What the task requires: Below are records to be reproduced exactly and in full.

Task data:

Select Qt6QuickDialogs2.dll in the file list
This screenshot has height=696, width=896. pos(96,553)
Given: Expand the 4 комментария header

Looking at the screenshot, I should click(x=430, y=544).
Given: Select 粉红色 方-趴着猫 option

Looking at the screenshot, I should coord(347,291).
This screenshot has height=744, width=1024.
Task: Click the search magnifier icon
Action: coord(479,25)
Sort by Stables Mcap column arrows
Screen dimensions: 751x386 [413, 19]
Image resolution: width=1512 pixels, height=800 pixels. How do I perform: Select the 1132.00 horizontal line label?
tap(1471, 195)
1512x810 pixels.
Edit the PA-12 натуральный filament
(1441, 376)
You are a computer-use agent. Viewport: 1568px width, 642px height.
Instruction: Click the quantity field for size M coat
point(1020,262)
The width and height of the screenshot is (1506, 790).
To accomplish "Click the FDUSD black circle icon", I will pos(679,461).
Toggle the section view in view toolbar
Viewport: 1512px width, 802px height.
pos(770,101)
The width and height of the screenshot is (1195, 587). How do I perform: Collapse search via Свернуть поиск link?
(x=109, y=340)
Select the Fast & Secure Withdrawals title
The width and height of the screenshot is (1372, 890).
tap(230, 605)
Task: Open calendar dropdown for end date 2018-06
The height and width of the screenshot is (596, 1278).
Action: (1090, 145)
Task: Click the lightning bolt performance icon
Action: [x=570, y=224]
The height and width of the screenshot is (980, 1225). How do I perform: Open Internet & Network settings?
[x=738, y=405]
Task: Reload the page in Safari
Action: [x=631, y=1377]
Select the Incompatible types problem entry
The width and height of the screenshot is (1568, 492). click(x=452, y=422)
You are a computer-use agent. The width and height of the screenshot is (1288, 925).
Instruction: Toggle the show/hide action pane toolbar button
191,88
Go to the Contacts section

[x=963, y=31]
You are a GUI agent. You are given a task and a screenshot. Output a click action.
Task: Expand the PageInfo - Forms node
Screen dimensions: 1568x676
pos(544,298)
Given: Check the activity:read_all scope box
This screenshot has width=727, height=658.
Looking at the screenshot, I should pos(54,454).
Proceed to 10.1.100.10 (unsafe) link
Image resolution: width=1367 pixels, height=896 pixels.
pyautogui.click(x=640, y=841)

Written reply:
Select Qt6QuickDialogs2.dll in the file list
This screenshot has height=696, width=896. pos(96,553)
Given: Expand the 4 комментария header

Looking at the screenshot, I should click(x=430, y=544).
Given: Select 粉红色 方-趴着猫 option

Looking at the screenshot, I should coord(347,291).
This screenshot has height=744, width=1024.
Task: Click the search magnifier icon
Action: coord(479,25)
Sort by Stables Mcap column arrows
Screen dimensions: 751x386 [413, 19]
Image resolution: width=1512 pixels, height=800 pixels. How do I perform: Select the 1132.00 horizontal line label?
tap(1471, 195)
1512x810 pixels.
Edit the PA-12 натуральный filament
(1441, 376)
You are a computer-use agent. Viewport: 1568px width, 642px height.
Instruction: Click the quantity field for size M coat
point(1020,262)
The width and height of the screenshot is (1506, 790).
To accomplish "Click the FDUSD black circle icon", I will pos(679,461).
Toggle the section view in view toolbar
Viewport: 1512px width, 802px height.
pos(770,101)
The width and height of the screenshot is (1195, 587). How do I perform: Collapse search via Свернуть поиск link?
(x=109, y=340)
Select the Fast & Secure Withdrawals title
The width and height of the screenshot is (1372, 890).
tap(230, 605)
Task: Open calendar dropdown for end date 2018-06
The height and width of the screenshot is (596, 1278).
Action: (1090, 145)
Task: Click the lightning bolt performance icon
Action: [x=570, y=224]
The height and width of the screenshot is (980, 1225). How do I perform: Open Internet & Network settings?
[x=738, y=405]
Task: Reload the page in Safari
Action: [x=631, y=1377]
Select the Incompatible types problem entry
The width and height of the screenshot is (1568, 492). click(x=452, y=422)
You are a computer-use agent. The width and height of the screenshot is (1288, 925).
Instruction: Toggle the show/hide action pane toolbar button
191,88
Go to the Contacts section

[x=963, y=31]
You are a GUI agent. You are given a task and a screenshot. Output a click action.
Task: Expand the PageInfo - Forms node
Screen dimensions: 1568x676
pos(544,298)
Given: Check the activity:read_all scope box
This screenshot has width=727, height=658.
Looking at the screenshot, I should pos(54,454).
Proceed to 10.1.100.10 (unsafe) link
Image resolution: width=1367 pixels, height=896 pixels.
pyautogui.click(x=640, y=841)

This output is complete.